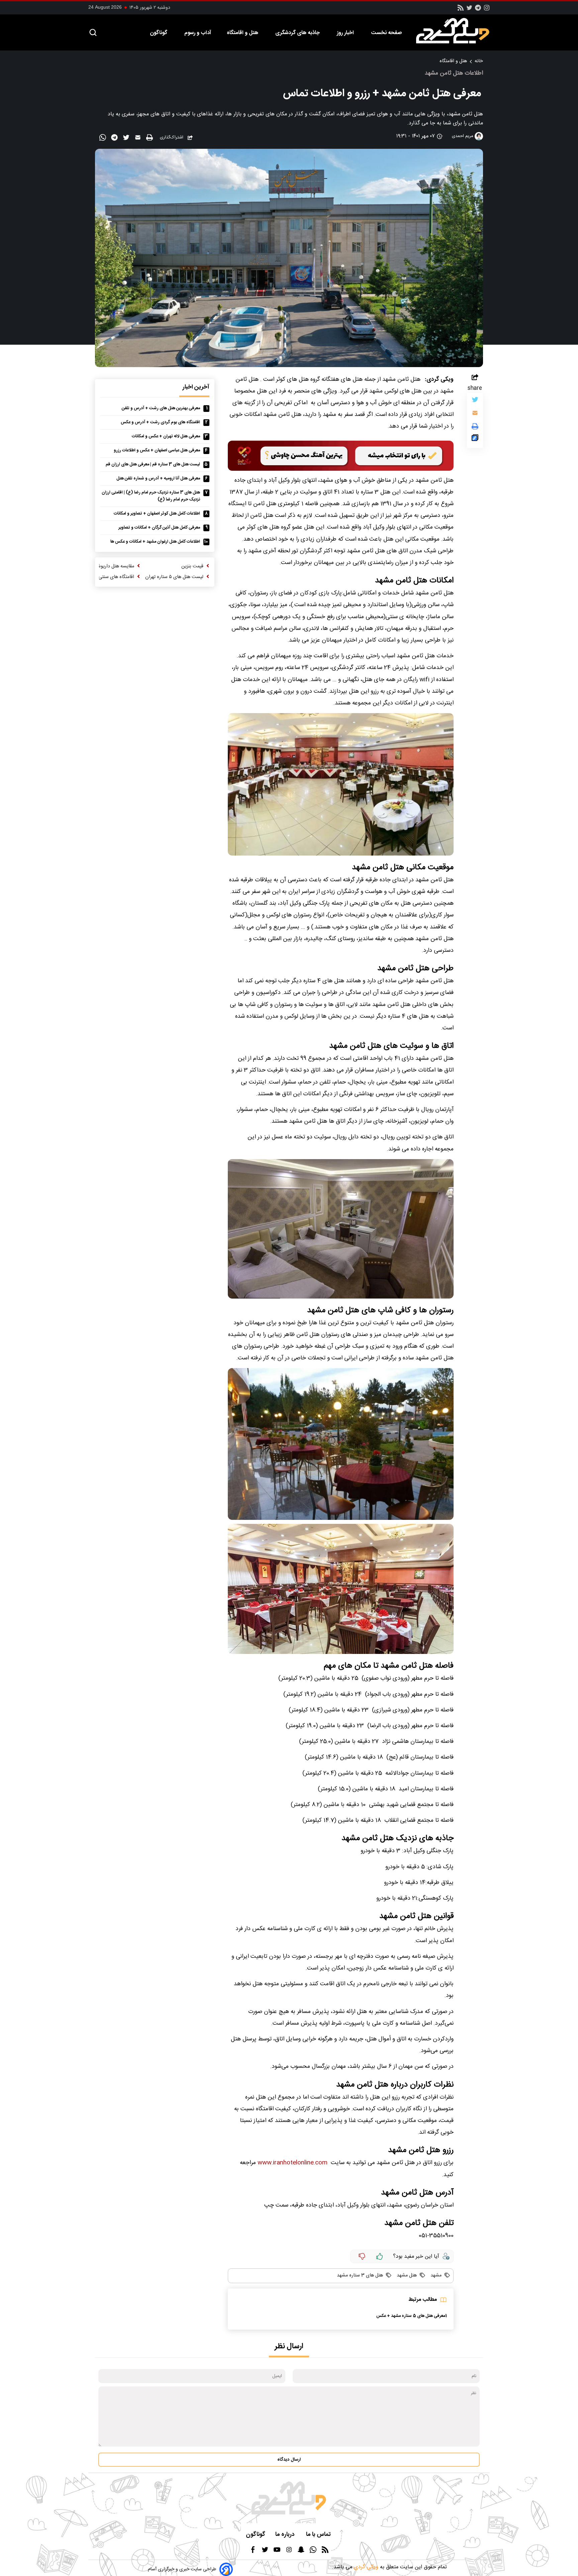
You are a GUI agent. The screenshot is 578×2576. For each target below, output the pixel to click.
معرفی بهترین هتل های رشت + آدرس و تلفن (161, 408)
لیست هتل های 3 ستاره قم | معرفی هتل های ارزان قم (153, 464)
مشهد (435, 2275)
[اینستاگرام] (487, 9)
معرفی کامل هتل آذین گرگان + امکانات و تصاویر (159, 527)
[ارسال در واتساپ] (103, 138)
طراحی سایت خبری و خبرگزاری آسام (182, 2569)
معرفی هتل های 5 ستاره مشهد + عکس (410, 2316)
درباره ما (285, 2535)
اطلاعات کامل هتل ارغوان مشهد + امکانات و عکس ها (155, 541)
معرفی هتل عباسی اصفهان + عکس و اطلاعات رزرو (157, 450)
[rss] (461, 9)
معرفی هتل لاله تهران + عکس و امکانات (166, 436)
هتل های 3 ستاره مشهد (360, 2275)
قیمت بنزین (192, 566)
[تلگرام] (478, 9)
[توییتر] (475, 401)
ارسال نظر (289, 2346)
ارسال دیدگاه (289, 2459)
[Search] (93, 33)
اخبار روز (346, 32)
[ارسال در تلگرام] (115, 138)
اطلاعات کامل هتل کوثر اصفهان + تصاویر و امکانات (157, 513)
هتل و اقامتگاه (243, 32)
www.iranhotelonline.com (292, 2163)
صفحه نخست (386, 32)
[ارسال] (138, 138)
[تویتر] (469, 9)
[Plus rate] (380, 2256)
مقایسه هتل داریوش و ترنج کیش (102, 566)
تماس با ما (319, 2535)
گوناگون (159, 32)
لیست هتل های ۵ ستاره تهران (174, 577)
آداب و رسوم (197, 32)
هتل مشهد (406, 2275)
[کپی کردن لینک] (475, 439)
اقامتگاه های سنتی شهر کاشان (105, 577)
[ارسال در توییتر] (127, 138)
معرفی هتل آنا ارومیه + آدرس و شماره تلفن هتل (158, 478)
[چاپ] (150, 138)
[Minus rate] (362, 2256)
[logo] (456, 31)
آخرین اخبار (196, 387)
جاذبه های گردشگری (298, 32)
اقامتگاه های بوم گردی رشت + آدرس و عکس (160, 422)
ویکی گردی (365, 2567)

▶ GOAL OF THE EXERCISE: For the material above, reproduce exactly the lines from the line with "[Search] (93, 33)" to the line with "آداب و رسوم (197, 32)", inclusive, and exclude all others.

▶ RESPONSE BOX:
[Search] (93, 33)
اخبار روز (346, 32)
[ارسال در تلگرام] (115, 138)
اطلاعات کامل هتل کوثر اصفهان + تصاویر و امکانات (157, 513)
هتل و اقامتگاه (243, 32)
www.iranhotelonline.com (292, 2163)
صفحه نخست (386, 32)
[ارسال] (138, 138)
[تویتر] (469, 9)
[Plus rate] (380, 2256)
مقایسه هتل داریوش و ترنج کیش (102, 566)
تماس با ما (319, 2535)
گوناگون (159, 32)
لیست هتل های ۵ ستاره تهران (174, 577)
آداب و رسوم (197, 32)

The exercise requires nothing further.